**EXERCISE BRIEF**
Put into a numbered list the part of the rows that opens with the line containing "This screenshot has width=706, height=1568." and closes with the line containing "The image size is (1512, 811). [x=82, y=55]", both lines included and blank lines left out.

**DATA PROVIDED**
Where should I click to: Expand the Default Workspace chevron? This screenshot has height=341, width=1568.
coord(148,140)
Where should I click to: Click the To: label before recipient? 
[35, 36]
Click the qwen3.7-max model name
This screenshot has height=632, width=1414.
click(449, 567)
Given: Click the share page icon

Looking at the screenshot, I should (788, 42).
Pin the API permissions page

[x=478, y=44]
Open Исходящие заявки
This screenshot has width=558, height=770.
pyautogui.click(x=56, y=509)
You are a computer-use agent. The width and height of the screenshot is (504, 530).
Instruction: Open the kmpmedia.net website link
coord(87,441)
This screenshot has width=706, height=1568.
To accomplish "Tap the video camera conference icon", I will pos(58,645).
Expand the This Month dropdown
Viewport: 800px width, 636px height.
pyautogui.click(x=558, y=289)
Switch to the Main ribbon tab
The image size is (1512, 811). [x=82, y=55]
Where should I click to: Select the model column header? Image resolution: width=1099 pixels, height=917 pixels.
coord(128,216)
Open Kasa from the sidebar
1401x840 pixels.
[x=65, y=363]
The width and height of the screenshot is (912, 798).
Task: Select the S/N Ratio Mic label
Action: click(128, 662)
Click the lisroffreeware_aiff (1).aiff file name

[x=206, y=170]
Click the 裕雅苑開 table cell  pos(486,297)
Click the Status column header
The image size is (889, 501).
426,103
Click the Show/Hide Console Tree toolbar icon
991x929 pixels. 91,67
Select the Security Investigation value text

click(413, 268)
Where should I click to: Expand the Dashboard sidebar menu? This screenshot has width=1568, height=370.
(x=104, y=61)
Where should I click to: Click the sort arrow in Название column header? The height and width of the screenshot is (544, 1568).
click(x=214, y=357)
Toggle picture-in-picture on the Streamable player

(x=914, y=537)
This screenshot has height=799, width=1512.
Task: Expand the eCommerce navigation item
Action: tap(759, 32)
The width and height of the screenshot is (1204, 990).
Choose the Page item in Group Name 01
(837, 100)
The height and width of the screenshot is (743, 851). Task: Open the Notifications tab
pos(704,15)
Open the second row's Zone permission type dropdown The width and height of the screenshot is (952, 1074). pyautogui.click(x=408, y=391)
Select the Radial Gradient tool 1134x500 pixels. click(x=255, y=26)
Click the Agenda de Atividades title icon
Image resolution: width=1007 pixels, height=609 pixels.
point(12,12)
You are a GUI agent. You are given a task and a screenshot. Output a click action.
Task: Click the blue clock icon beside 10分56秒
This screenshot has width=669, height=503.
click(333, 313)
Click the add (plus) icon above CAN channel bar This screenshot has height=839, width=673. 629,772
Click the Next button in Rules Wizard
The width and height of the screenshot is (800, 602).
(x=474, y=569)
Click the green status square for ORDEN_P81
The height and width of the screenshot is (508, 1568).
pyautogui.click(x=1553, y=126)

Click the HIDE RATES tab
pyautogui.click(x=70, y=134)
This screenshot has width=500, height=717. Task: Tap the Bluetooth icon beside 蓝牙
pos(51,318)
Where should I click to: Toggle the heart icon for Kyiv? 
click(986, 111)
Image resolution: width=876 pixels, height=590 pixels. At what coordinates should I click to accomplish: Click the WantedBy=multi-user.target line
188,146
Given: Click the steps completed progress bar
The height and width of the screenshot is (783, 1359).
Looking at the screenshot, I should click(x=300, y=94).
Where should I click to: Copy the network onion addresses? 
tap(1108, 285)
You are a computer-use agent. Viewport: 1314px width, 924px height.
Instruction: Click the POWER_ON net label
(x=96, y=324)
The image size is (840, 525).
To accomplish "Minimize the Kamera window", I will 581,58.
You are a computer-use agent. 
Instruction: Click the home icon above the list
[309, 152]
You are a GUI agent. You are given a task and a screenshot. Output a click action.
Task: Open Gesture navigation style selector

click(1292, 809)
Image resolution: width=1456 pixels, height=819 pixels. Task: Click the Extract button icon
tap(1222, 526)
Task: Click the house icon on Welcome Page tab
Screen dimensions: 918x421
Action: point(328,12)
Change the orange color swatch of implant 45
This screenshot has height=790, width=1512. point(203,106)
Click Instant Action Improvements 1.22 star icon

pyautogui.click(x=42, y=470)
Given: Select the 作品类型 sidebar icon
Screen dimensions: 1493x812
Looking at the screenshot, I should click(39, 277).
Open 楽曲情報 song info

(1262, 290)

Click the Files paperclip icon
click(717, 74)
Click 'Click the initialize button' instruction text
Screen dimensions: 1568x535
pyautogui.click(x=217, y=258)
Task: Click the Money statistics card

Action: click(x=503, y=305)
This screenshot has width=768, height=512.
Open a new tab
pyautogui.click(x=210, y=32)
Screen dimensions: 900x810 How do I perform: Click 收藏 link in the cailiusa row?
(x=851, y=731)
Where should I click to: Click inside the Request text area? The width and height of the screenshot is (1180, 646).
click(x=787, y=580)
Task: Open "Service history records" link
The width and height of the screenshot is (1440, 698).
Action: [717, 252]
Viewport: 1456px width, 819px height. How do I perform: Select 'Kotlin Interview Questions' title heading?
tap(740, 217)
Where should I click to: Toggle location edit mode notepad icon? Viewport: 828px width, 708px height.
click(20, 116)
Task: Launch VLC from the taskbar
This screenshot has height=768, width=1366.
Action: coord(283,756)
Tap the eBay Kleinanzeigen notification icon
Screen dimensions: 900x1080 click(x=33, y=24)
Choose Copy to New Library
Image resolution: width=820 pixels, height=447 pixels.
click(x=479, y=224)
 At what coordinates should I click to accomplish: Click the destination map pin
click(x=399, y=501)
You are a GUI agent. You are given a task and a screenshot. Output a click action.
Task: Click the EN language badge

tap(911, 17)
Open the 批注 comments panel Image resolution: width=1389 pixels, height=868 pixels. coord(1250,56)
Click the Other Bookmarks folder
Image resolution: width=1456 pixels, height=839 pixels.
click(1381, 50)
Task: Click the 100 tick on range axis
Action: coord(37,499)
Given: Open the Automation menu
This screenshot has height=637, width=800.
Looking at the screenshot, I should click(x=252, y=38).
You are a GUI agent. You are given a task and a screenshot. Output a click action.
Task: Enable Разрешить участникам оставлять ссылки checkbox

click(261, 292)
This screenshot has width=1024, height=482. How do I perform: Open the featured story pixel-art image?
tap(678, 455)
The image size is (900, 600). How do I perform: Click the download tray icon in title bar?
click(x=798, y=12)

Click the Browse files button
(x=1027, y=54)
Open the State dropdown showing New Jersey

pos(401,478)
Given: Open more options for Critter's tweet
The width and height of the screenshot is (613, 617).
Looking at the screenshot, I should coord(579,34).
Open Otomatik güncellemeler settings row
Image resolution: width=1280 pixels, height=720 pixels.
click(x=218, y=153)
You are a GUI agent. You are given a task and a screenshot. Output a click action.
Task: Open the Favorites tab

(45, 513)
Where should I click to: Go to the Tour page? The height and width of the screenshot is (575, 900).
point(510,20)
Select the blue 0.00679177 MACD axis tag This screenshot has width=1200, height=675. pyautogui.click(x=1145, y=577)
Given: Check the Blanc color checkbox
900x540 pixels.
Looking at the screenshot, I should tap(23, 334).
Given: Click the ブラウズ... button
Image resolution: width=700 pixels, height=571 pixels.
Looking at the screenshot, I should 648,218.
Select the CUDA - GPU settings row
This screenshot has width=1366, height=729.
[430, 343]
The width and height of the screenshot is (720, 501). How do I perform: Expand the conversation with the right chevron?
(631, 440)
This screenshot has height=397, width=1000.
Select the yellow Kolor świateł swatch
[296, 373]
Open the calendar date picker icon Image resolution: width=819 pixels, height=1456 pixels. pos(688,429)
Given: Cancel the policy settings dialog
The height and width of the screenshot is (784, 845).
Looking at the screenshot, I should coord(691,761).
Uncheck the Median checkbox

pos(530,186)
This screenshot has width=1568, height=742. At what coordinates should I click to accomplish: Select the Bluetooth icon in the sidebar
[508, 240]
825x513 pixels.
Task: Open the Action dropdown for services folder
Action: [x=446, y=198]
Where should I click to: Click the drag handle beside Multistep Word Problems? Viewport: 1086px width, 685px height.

**RESULT FOR THIS TASK**
1. This screenshot has width=706, height=1568.
2. To accomplish "Tap the video camera conference icon", I will pos(58,645).
3. Expand the This Month dropdown
4. Viewport: 800px width, 636px height.
5. pyautogui.click(x=558, y=289)
6. Switch to the Main ribbon tab
7. The image size is (1512, 811). [x=82, y=55]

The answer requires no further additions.